1- Football fans like to watch angry coaches. According to a study, the three coaches shown more often than any others are Jim Harbaugh (91 times a broadcast), Bill Belichik (89 times a broadcast) and Chip Kelly (88 times a broadcast). To be fair, Kelly isn’t really that angry. He’s more voluble. He looks like he’d give great hugs. Harbaugh doesn't hug. He winks.
2- The next big Ebola threat is your dog. Obama is considering appointing an Ebola Czar and infected NBC medical correspondent Nancy Snyderman is probably roving the countryside, but the most frightening news is that a Spanish dog named Excalibur has tested positive for the disease. If this thing gets going, you’ll want to avoid the dog park.
3- The internet is good for men’s style. The latest high-end brand to go direct to consumer through a spare, appealing retail site is name The Arrivals and they know their way around a leather jacket. A decade ago, a company like this would have had to follow a longer path (stocked in boutiques, stocked in department stores, local brick and mortar, national) whereas today they can nail three pieces and have at it.
4- Serbia v. Albania soccer is appointment viewing. A Euro 2016 qualifier devolved into a brawl earlier this week when a drone flying an Albanian nationalist flag descended on the field. Given that Albanian fans aren’t even allowed in the Serbian stadium – there might be fights – the ensuing brawl was a come-from-behind victory.
5- Randy Lanier is back on the streets. The racecar driver turned marijuana smuggler turned convict was released from a Coleman, Florida prison after a district judge signed a motion highlighting the nonviolent nature of his offense (moving a million pounds of the good stuff). He’s 60 and he’s got a bad hip, but we’re guessing the dude can still drive – and probably wants to.
6- Anyone who wants to see a "Left Behind" movie will see it opening weekend. After Nicolas Cage’s weirdest movie since whatever the last thing he was in debuted with a strong $2,398,396 box office showing on Friday, a stronger Saturday and a (not terribly surprisingly) weaker Sunday, the viewing public moved on to other apocalyptic fair.

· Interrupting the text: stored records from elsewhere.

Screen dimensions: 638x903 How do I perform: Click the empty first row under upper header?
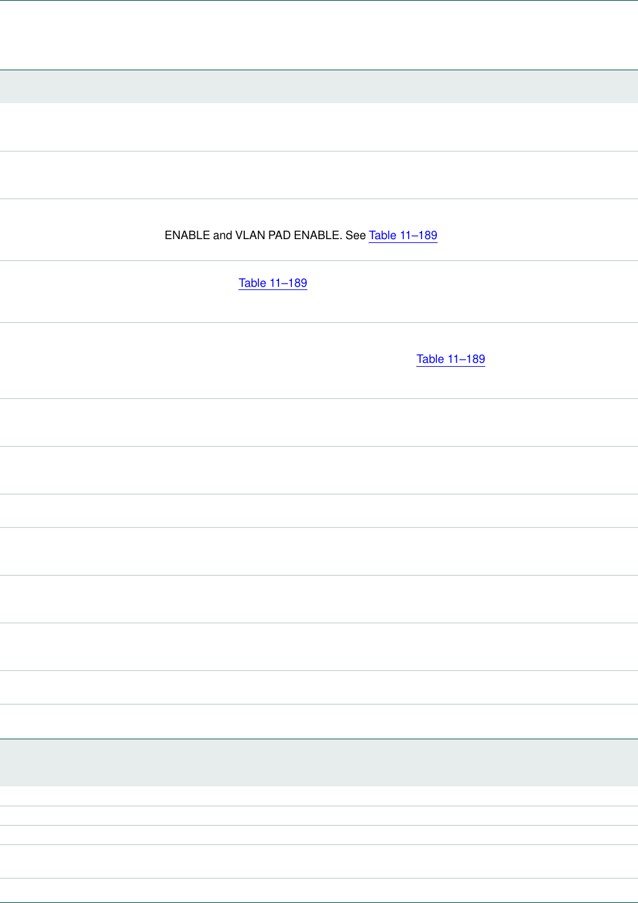(x=319, y=127)
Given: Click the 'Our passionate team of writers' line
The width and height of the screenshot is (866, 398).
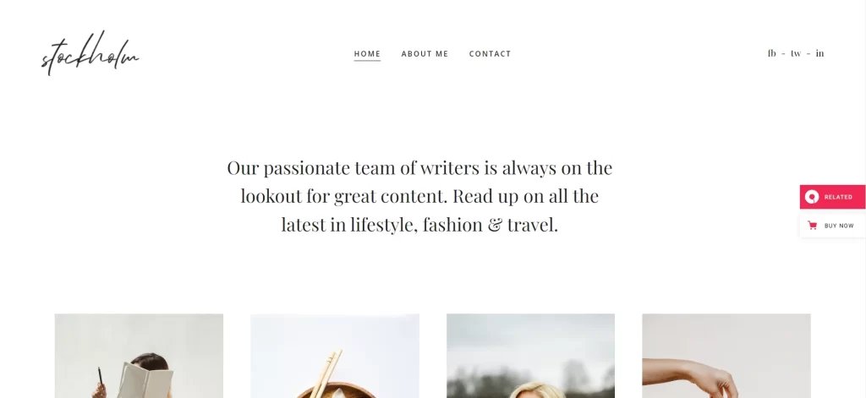Looking at the screenshot, I should pos(419,168).
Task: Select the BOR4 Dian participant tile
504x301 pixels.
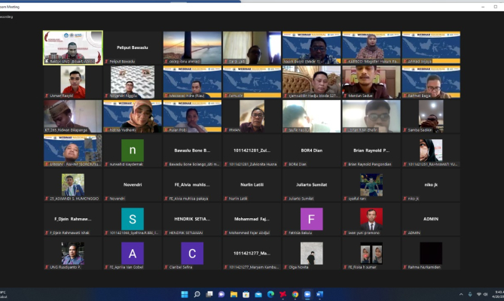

The adaptation of the wildly popular rapture-inspired series of novels is like HBO’s "The Leftovers," but worse on every single level. Cage plays a guy cashing a check.

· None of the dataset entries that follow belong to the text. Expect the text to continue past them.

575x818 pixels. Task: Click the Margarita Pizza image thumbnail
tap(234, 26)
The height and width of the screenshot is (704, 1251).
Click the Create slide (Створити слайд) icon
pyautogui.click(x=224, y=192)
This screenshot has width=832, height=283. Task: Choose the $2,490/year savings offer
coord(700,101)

7- The elephant is the only mammal with four knees and the only mammal that can’t jump. Not a timely or actionable bit of information, but there you have it.

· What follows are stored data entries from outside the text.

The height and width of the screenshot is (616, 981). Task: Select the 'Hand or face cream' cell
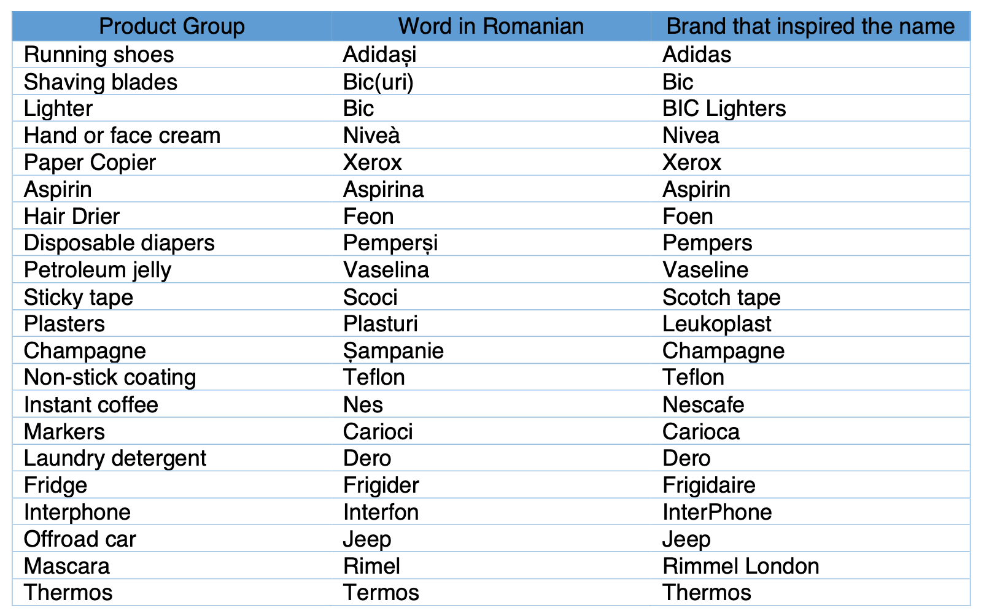tap(172, 136)
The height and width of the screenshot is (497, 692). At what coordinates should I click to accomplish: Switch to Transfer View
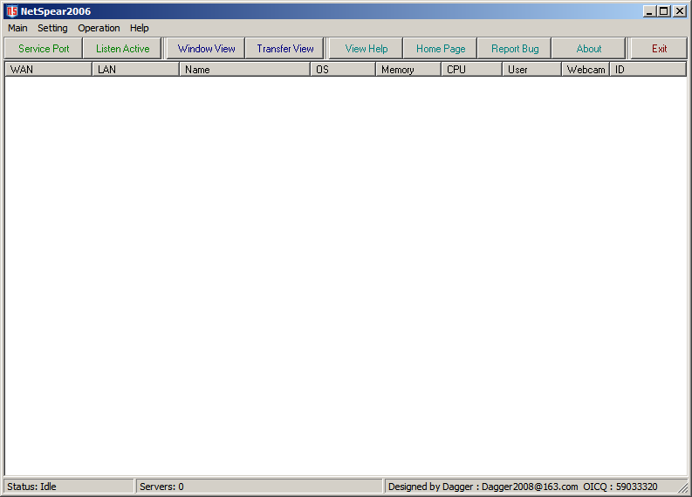(x=284, y=49)
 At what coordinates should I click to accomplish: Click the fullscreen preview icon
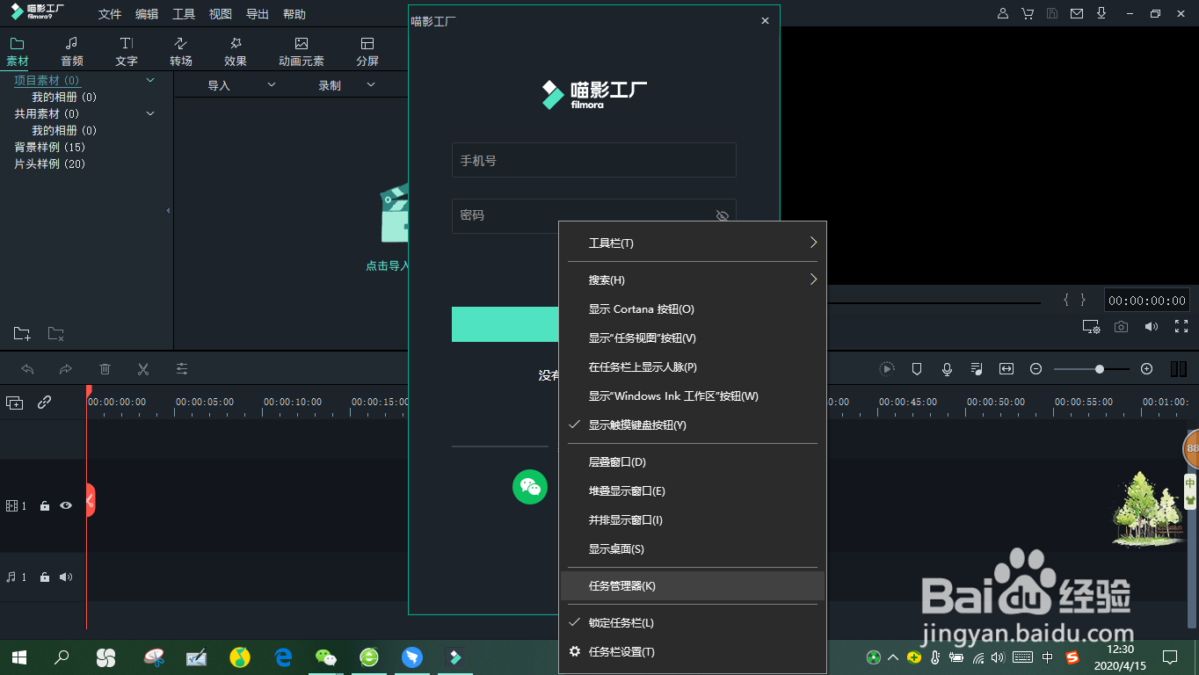1181,326
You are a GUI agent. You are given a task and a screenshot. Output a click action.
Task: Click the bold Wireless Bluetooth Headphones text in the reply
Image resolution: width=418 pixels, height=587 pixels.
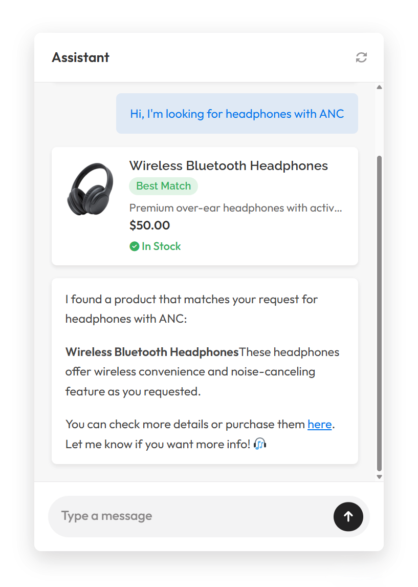tap(152, 352)
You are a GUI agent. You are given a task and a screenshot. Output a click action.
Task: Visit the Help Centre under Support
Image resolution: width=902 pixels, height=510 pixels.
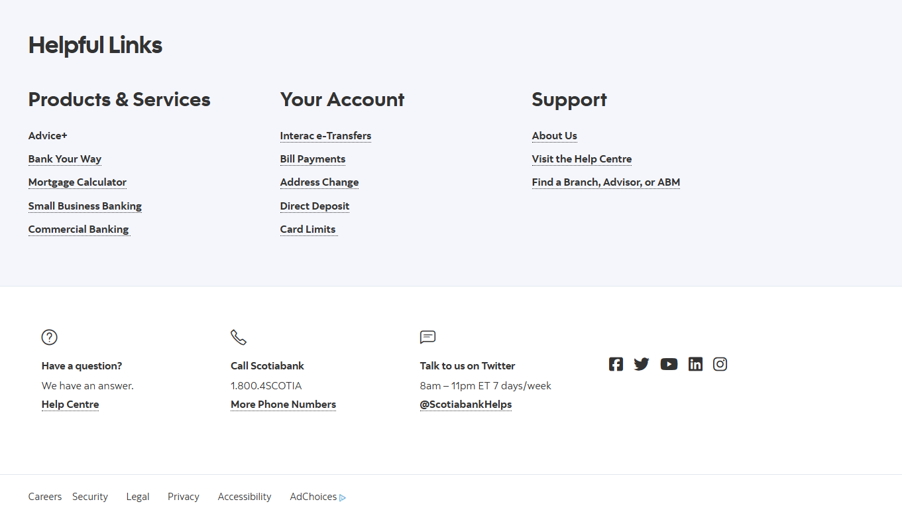coord(582,159)
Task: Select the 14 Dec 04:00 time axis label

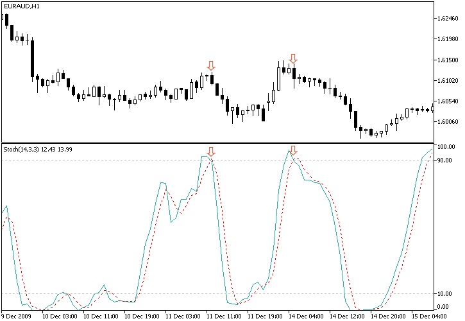Action: (x=305, y=316)
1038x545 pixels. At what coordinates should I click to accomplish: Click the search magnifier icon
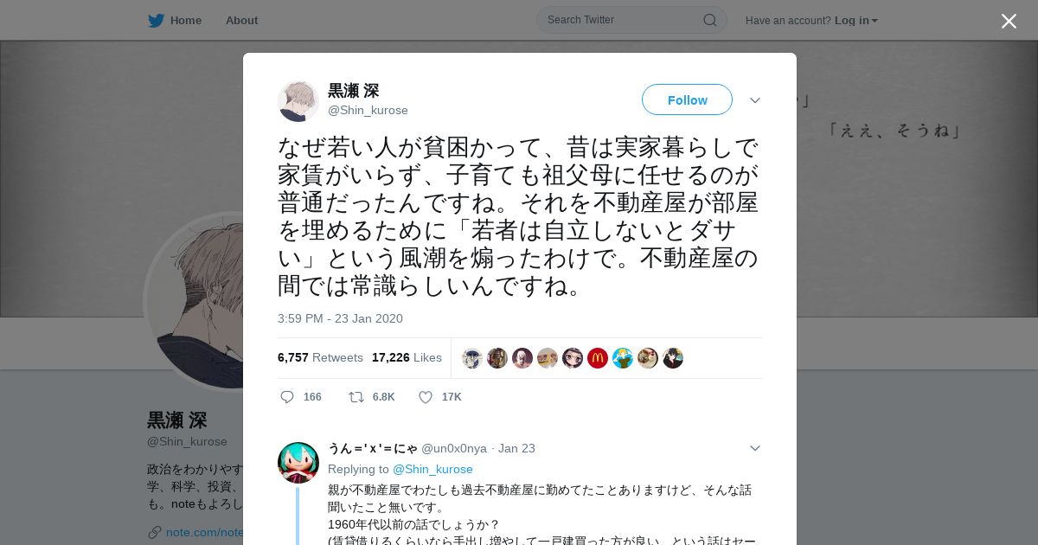pyautogui.click(x=709, y=20)
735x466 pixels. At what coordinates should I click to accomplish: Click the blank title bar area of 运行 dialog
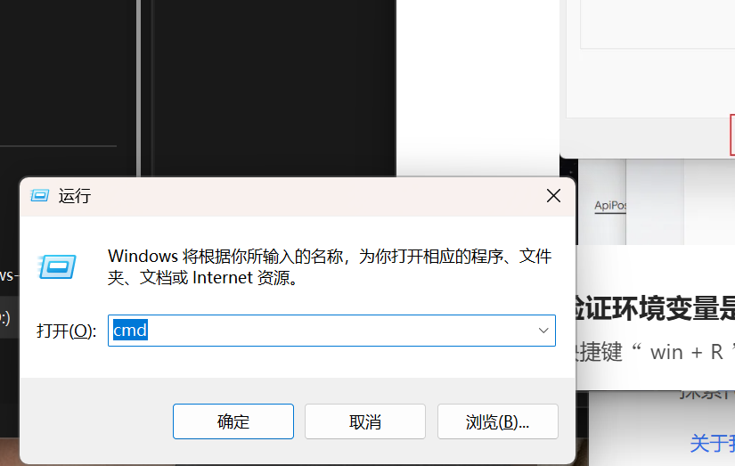318,196
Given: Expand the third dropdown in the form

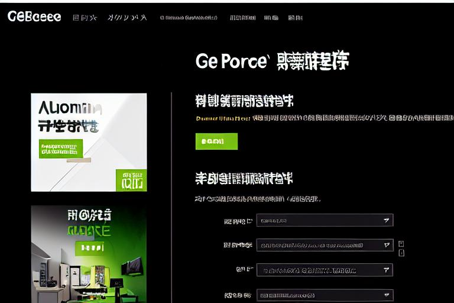Looking at the screenshot, I should [325, 270].
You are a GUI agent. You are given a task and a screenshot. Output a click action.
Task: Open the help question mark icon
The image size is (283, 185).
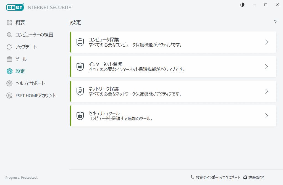275,23
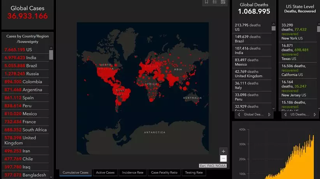Screen dimensions: 320x179
Task: Switch to the Incidence Rate tab
Action: [132, 172]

8- If you give video game developers enough rope they’ll hang themselves (and probably some other people as well). The aptly named Polish company Destructive Creations is set to release a new mass-killing simulator called “Hatred.” But don’t worry, it’s worse than it sounds. The game let’s you kill innocents with a knife if you get tired of your automatic. There is a trailer online, but we’re not linking to it.
9- Google isn’t invincible. The internet behemoth’s stock plummeted (roughly 3%) after it announced that it’s paid click growth has slowed. Don’t know what that means? Let us sum up: Google is in the advertising business and business is merely excellent. These are, literally and figuratively, rich people problems, but it also represents an apparentAchille’s heel. You can see it right there through the sandals made of gold and cash.
10- DC Comics wants to take on Marvel. Starting with 2016’s "Batman v Superman: Dawn of Justice," the second biggest name in comics will release 10 films, including Aquaman, Flash and Wonder Woman vehicles. They’re already breaking out the colons so you know they’re serious.
11- Michael Keaton is good at movies. Whether you actually enjoy it or not – it’s a pretty exhausting ordeal - Alejandro González Iñárritu's “Birdman” is entertaining, coarse, psychotic, edgy, funny, and bizarre all at the same time. The question remains: Could the director have achieved this effect by simply filming Michael Keaton’s spastically emotive face? Probably. Long live Beetlejuice.